In the entries below, find the line with "[Strona główna - wroclaw.pl] (444, 15)" and the line with "Regulamin (612, 2559)"; give again those lines and every line between them, exactly.

Dataset records START

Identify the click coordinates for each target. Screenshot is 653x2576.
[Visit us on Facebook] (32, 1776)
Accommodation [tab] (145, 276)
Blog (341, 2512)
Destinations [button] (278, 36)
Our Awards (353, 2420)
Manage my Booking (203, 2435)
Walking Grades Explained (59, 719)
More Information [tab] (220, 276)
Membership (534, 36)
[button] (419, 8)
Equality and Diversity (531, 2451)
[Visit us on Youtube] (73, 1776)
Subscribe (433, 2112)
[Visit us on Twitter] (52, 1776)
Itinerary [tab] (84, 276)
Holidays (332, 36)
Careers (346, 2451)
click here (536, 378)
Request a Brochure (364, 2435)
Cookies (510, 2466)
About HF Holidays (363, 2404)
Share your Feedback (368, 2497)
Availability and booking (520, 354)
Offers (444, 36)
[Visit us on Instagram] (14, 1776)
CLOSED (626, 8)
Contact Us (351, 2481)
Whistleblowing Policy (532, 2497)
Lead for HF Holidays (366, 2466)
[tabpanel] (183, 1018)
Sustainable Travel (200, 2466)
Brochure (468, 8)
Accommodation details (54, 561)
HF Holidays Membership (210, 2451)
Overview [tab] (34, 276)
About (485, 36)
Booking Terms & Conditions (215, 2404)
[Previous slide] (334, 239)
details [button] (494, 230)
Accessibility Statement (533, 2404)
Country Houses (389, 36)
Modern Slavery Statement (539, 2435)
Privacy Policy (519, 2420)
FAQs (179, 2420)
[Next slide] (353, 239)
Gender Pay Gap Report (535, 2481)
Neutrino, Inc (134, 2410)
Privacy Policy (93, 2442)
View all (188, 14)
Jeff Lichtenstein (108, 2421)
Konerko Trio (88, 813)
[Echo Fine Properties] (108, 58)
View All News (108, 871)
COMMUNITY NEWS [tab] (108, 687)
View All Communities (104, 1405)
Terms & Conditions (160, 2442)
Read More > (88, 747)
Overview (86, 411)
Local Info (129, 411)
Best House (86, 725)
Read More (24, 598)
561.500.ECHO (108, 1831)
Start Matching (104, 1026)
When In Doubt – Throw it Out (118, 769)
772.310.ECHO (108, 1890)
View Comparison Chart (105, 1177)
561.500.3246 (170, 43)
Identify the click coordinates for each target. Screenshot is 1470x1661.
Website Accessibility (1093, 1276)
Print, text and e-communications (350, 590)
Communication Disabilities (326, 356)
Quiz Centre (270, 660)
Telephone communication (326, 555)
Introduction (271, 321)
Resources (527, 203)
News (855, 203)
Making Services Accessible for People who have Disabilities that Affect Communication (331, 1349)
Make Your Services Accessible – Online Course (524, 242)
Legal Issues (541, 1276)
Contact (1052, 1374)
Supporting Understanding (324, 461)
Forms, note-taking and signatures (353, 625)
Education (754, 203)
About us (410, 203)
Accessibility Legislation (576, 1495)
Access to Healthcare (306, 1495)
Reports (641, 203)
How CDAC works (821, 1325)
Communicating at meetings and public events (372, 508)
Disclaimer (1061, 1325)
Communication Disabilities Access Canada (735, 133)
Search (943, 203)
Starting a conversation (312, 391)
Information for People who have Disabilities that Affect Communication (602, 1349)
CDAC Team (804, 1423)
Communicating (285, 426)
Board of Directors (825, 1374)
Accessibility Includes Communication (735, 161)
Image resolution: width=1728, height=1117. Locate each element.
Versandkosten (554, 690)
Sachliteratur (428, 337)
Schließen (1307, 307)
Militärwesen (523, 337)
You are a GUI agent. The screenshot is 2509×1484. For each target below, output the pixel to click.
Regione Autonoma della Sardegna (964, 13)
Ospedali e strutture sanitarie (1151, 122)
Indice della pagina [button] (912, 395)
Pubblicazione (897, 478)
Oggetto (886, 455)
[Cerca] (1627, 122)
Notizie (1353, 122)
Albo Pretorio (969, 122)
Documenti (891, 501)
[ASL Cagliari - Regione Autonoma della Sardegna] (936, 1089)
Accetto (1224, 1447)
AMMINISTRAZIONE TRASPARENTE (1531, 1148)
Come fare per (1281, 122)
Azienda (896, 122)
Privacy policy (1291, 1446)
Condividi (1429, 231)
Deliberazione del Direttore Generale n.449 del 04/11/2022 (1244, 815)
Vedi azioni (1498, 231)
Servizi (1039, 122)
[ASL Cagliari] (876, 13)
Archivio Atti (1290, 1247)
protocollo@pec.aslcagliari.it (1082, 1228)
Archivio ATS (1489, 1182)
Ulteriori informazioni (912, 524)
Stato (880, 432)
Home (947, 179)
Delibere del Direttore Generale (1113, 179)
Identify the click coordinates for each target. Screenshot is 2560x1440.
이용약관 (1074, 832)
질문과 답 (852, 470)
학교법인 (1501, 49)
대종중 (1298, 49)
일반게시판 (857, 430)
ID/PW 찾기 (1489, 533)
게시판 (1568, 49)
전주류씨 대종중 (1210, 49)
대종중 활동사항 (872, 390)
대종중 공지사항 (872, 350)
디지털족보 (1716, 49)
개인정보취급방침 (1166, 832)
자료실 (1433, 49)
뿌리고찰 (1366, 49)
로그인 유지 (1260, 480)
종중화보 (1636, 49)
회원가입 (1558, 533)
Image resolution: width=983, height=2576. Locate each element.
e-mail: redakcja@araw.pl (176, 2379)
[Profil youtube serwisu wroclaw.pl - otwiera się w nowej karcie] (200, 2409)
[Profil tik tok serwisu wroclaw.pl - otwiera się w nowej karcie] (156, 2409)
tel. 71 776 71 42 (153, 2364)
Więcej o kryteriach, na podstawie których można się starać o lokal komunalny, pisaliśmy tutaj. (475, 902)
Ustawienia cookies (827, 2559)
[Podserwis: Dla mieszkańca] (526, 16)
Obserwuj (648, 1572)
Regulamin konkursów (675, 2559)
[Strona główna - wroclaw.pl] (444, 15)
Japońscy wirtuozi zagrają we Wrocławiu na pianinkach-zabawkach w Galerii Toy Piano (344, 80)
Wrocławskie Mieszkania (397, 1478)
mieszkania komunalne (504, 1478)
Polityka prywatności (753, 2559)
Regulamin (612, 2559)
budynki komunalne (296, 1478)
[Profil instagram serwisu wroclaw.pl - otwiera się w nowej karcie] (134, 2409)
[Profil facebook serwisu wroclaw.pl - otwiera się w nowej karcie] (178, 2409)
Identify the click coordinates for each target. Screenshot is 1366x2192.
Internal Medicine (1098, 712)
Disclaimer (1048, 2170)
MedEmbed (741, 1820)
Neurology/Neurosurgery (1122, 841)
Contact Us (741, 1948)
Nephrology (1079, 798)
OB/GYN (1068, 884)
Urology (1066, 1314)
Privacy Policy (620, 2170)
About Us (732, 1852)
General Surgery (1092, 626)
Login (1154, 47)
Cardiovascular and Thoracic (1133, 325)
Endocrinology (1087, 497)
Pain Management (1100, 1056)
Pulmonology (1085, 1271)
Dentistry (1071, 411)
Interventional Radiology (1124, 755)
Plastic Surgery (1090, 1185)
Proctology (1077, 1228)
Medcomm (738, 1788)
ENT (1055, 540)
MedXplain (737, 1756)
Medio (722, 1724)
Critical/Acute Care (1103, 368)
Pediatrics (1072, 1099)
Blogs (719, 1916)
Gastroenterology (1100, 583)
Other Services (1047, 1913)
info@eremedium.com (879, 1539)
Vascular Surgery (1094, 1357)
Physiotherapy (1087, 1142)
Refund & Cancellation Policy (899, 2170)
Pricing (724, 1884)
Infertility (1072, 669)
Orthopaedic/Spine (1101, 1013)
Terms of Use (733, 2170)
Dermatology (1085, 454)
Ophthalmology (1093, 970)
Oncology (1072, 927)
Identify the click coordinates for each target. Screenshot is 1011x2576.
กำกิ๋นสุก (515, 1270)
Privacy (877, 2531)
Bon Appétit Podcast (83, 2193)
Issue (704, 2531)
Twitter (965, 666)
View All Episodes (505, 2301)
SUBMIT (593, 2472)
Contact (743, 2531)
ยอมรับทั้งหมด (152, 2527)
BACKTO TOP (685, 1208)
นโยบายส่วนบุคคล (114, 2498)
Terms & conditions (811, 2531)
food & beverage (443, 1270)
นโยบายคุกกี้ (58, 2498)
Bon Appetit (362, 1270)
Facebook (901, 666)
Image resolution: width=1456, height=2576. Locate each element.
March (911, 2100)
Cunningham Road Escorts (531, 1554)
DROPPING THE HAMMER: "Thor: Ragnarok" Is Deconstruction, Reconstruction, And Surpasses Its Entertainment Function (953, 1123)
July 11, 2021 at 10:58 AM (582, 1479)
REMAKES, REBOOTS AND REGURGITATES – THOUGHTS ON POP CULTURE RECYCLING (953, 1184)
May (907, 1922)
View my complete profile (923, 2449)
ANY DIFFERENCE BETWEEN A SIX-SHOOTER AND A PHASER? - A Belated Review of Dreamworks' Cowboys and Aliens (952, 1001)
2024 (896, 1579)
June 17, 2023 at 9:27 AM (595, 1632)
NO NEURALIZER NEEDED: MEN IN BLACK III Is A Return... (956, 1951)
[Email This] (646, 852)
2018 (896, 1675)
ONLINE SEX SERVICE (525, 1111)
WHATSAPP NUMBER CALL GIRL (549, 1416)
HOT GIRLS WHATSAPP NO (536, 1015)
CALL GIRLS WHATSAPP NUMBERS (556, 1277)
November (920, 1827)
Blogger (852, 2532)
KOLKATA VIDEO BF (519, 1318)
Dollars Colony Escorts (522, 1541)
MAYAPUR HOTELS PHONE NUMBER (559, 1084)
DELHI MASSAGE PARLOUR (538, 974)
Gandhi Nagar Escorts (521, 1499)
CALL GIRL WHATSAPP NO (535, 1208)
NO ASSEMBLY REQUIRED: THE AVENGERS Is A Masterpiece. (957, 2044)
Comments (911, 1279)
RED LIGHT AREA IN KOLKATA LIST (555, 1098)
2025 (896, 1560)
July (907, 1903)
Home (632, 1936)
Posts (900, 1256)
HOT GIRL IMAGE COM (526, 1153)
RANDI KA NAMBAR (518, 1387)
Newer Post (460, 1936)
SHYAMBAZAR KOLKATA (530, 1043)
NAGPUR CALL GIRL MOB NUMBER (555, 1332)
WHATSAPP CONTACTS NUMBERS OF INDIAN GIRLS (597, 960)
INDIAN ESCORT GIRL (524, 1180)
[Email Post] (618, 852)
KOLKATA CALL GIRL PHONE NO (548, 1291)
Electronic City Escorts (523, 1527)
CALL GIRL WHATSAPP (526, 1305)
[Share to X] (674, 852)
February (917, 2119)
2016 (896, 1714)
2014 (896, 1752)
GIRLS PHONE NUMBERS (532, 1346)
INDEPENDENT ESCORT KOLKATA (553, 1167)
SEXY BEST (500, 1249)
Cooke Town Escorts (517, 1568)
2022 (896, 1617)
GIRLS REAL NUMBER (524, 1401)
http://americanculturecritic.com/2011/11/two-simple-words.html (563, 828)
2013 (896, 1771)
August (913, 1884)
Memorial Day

Dataset records END

*Output of the task:*
[Strona główna - wroclaw.pl] (444, 15)
Japońscy wirtuozi zagrają we Wrocławiu na pianinkach-zabawkach w Galerii Toy Piano (344, 80)
Wrocławskie Mieszkania (397, 1478)
mieszkania komunalne (504, 1478)
Polityka prywatności (753, 2559)
Regulamin (612, 2559)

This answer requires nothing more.